Vom 14.10. – 02.11. 2008 kämpfen Weltmeister Viswanathan Anand und Wladimir Kramnik in Bonn bei der Schach-WM um den Titel.
Großmeister Artur Jussupow gehört während des Events zum offiziellen Kommentatoren-Team – und analysierte vorab die Schach-Philosophie, Spielweisen und Stärken der beiden Kontrahenten.

Nach langer Zeit des Wartens ist es jetzt endlich soweit: Wir erleben in Bonn den WM-Kampf zwischen Viswanathan Anand und Wladimir Kramnik!

Wie so viele andere Schachfreunde hoffe ich auf spannende Partien. Die Hoffnung ist gut begründet, treffen doch hier zwei völlig unterschiedliche Spielertypen mit verschiedenen Schachphilosophien aufeinander.

Auf den ersten Blick könnten die Unterschiede nicht größer sein: der „taktische Gott“ Anand trifft auf den „Endspiel-Gott“ Kramnik.
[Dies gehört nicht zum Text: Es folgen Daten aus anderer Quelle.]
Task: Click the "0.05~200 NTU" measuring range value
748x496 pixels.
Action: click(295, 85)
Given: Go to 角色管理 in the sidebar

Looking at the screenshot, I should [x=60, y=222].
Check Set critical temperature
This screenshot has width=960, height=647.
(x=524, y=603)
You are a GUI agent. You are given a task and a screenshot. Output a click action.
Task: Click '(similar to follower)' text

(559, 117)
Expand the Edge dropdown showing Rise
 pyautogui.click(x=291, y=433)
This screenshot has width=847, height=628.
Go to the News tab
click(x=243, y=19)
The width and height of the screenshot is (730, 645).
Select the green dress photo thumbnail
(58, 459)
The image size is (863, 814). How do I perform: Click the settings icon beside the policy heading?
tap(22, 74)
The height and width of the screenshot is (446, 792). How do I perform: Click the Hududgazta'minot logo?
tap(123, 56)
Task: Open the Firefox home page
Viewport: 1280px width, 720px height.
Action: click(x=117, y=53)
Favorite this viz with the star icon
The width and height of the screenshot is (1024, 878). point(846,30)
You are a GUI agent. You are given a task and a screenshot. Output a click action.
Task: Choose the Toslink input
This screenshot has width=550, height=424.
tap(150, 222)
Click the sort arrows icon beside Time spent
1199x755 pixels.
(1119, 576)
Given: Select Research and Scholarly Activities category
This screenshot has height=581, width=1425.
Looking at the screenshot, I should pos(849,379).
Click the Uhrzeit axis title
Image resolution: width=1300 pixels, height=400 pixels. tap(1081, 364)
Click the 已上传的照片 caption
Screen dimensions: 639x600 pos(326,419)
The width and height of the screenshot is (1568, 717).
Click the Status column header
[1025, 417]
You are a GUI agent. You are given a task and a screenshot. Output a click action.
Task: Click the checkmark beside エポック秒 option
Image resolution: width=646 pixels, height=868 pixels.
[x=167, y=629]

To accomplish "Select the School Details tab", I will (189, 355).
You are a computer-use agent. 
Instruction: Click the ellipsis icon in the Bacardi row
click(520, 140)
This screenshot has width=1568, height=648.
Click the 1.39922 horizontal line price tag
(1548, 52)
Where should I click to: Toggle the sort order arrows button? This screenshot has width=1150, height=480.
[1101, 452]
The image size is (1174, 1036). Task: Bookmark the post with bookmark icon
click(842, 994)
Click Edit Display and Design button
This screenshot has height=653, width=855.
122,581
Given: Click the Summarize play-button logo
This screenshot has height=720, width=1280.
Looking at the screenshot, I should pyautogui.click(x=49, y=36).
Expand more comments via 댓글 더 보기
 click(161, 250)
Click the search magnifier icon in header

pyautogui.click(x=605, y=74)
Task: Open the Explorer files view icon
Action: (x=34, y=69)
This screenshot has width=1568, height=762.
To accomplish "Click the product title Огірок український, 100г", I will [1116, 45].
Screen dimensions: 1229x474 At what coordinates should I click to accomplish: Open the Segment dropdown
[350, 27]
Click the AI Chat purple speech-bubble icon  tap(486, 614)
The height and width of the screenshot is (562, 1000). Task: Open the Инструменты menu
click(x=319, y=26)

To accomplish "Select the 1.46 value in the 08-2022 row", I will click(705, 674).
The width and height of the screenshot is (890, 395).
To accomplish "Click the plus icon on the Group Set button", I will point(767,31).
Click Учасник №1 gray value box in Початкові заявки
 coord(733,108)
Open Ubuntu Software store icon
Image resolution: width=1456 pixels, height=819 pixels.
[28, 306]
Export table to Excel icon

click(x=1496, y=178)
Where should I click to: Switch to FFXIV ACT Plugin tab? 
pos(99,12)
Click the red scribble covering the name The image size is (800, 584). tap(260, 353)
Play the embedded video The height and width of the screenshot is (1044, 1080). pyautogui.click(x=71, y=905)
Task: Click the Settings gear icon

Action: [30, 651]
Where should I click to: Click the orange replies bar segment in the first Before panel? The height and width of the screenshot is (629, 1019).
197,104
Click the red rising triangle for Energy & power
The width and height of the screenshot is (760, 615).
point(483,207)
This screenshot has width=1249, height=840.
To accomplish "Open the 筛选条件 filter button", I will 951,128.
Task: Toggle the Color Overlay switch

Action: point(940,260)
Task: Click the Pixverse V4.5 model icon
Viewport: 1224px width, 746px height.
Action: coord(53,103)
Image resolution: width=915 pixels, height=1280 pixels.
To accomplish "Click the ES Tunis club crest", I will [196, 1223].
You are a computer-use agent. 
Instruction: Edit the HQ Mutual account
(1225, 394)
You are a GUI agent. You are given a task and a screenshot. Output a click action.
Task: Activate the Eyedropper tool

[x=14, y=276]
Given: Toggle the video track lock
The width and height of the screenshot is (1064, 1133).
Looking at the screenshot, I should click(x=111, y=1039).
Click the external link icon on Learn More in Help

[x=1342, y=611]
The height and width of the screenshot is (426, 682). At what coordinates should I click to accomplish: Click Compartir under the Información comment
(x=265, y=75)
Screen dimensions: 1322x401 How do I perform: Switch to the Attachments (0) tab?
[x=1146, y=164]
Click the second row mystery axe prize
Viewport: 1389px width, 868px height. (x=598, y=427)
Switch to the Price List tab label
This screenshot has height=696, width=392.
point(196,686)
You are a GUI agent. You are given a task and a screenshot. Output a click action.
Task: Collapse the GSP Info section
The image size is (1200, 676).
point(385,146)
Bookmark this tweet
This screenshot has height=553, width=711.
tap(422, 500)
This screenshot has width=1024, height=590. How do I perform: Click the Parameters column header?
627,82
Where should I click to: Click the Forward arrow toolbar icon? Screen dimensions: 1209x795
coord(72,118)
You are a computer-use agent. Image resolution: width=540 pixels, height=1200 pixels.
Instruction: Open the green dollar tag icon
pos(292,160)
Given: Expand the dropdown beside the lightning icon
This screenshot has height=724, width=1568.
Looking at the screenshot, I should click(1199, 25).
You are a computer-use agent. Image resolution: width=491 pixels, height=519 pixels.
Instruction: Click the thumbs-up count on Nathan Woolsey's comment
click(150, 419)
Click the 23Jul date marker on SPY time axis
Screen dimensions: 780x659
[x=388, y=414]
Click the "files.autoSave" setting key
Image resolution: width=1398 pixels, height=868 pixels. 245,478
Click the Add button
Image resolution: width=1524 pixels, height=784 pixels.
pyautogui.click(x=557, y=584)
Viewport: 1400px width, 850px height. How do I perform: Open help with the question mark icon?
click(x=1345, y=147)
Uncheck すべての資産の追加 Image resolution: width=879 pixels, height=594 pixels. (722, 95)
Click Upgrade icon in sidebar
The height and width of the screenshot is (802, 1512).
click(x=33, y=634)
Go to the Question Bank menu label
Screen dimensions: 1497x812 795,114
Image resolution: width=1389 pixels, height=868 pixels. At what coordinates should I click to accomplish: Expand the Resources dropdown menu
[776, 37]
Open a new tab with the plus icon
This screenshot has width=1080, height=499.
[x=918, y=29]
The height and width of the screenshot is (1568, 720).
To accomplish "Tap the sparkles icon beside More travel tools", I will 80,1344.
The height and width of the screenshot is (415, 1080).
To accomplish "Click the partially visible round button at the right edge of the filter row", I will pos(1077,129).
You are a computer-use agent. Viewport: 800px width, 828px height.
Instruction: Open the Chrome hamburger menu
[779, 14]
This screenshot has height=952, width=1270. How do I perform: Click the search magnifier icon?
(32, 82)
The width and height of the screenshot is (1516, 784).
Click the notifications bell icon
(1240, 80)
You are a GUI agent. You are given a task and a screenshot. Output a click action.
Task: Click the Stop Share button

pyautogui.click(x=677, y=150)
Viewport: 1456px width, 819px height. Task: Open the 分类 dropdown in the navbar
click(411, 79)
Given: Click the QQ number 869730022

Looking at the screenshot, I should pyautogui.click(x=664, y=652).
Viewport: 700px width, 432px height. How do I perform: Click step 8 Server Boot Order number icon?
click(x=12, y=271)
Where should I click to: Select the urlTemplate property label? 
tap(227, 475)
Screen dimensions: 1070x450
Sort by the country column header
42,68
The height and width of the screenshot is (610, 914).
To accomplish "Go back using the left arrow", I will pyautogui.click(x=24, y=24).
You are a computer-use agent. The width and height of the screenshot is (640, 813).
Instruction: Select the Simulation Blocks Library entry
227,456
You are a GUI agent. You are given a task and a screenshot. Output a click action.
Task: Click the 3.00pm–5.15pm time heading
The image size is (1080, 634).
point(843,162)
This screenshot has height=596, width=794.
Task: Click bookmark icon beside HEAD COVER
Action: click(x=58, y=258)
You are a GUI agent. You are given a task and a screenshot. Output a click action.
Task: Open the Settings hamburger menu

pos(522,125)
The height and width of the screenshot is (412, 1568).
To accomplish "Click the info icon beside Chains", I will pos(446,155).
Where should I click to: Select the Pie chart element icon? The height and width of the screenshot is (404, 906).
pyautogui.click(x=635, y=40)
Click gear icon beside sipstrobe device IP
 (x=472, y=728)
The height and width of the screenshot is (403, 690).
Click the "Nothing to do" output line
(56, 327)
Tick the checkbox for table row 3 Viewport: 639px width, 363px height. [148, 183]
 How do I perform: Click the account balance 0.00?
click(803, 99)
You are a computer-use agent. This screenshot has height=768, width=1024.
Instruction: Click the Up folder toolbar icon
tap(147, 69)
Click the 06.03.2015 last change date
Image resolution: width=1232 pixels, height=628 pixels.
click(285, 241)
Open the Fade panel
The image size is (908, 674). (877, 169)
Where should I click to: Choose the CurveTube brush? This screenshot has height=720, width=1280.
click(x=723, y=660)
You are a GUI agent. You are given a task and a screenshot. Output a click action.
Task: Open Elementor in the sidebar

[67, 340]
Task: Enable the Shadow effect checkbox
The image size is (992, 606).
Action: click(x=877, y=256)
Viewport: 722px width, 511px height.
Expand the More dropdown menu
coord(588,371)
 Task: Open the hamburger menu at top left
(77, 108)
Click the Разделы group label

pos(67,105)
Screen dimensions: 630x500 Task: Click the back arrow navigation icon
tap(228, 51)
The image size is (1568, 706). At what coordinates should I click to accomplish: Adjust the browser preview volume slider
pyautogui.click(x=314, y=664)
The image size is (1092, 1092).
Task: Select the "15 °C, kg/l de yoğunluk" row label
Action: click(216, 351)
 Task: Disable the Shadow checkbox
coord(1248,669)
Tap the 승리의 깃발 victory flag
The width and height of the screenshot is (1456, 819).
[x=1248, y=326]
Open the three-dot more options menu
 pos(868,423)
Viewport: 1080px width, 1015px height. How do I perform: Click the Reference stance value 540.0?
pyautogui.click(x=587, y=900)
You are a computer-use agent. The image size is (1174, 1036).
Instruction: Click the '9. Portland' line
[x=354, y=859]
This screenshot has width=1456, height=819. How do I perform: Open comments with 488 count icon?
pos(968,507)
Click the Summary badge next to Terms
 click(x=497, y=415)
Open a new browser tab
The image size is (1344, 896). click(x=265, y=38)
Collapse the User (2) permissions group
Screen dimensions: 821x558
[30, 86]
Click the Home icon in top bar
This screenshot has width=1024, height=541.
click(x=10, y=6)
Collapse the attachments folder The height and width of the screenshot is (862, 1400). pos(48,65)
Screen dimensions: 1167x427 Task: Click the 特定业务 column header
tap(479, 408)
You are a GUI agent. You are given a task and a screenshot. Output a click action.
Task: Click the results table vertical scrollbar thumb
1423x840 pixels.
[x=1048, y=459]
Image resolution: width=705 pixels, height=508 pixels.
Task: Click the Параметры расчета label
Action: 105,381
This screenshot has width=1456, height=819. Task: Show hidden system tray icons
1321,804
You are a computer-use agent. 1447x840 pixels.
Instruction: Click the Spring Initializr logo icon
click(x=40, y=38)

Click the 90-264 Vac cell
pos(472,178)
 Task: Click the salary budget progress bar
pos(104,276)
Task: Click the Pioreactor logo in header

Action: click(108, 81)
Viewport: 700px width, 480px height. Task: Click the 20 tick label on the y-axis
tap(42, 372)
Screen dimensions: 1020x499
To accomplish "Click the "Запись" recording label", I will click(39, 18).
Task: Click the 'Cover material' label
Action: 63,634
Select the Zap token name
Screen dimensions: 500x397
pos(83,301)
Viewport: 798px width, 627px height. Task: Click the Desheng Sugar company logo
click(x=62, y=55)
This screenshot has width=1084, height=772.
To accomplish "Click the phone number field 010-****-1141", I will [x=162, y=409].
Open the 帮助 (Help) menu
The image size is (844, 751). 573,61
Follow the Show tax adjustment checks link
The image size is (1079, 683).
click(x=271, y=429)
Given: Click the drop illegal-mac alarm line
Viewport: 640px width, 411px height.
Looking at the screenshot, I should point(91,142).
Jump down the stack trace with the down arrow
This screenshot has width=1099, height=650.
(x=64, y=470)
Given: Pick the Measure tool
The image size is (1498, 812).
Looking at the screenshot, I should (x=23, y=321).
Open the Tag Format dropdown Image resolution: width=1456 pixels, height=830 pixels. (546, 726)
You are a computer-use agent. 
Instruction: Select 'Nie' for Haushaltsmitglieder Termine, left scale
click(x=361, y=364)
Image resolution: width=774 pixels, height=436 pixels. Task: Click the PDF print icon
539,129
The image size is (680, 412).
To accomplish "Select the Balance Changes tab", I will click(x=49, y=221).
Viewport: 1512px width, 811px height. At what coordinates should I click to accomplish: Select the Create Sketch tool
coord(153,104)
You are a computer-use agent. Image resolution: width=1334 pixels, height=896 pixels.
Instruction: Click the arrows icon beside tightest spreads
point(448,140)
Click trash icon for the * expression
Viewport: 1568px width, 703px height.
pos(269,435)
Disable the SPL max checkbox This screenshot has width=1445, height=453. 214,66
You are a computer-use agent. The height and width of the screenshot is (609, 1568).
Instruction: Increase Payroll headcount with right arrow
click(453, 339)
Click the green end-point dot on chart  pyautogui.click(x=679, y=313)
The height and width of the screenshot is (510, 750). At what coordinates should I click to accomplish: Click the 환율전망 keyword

Anand, der spielfreudige Weltmeister aus Indien, fühlt sich in komplizierten Stellungen wie ein Fisch im Wasser. Stattdessen bevorzugt Kramnik eher das planvolle, strategische Spiel, bei der er die Stellung unter Kontrolle behalten kann.
Zwei Gegensätze also wie Feuer und Wasser? So einfach ist
es nicht im modernen Schach.

Im Spitzenschach hat die Eröffnungsvorbereitung inzwischen eine so große Bedeutung, dass man sie mit dem Aufschlag im Tennis vergleichen kann.
Und vielleicht wird deshalb der Spieler, der sich geschickter vorbereitet und mehr Überraschungen in der Eröffnung bringen kann, der Sieger sein.

Natürlich müssen die Top-Spieler in allen Phasen eines Spiels gut sein – sie müssen letztlich alle Situationen beherrschen und vielseitig agieren können.
Die besten Spieler werden also immer universeller.
So wird ein Anand nicht im Endspiel „schwimmen“, und ein Kramnik wird sich auch in einer verwirrenden Stellung behaupten. Doch trotzdem: Wenn es zum „langen Ballwechsel“ – um in
der Tennissprache zu bleiben – kommt, bekommen die stilistischen Unterschiede Bedeutung.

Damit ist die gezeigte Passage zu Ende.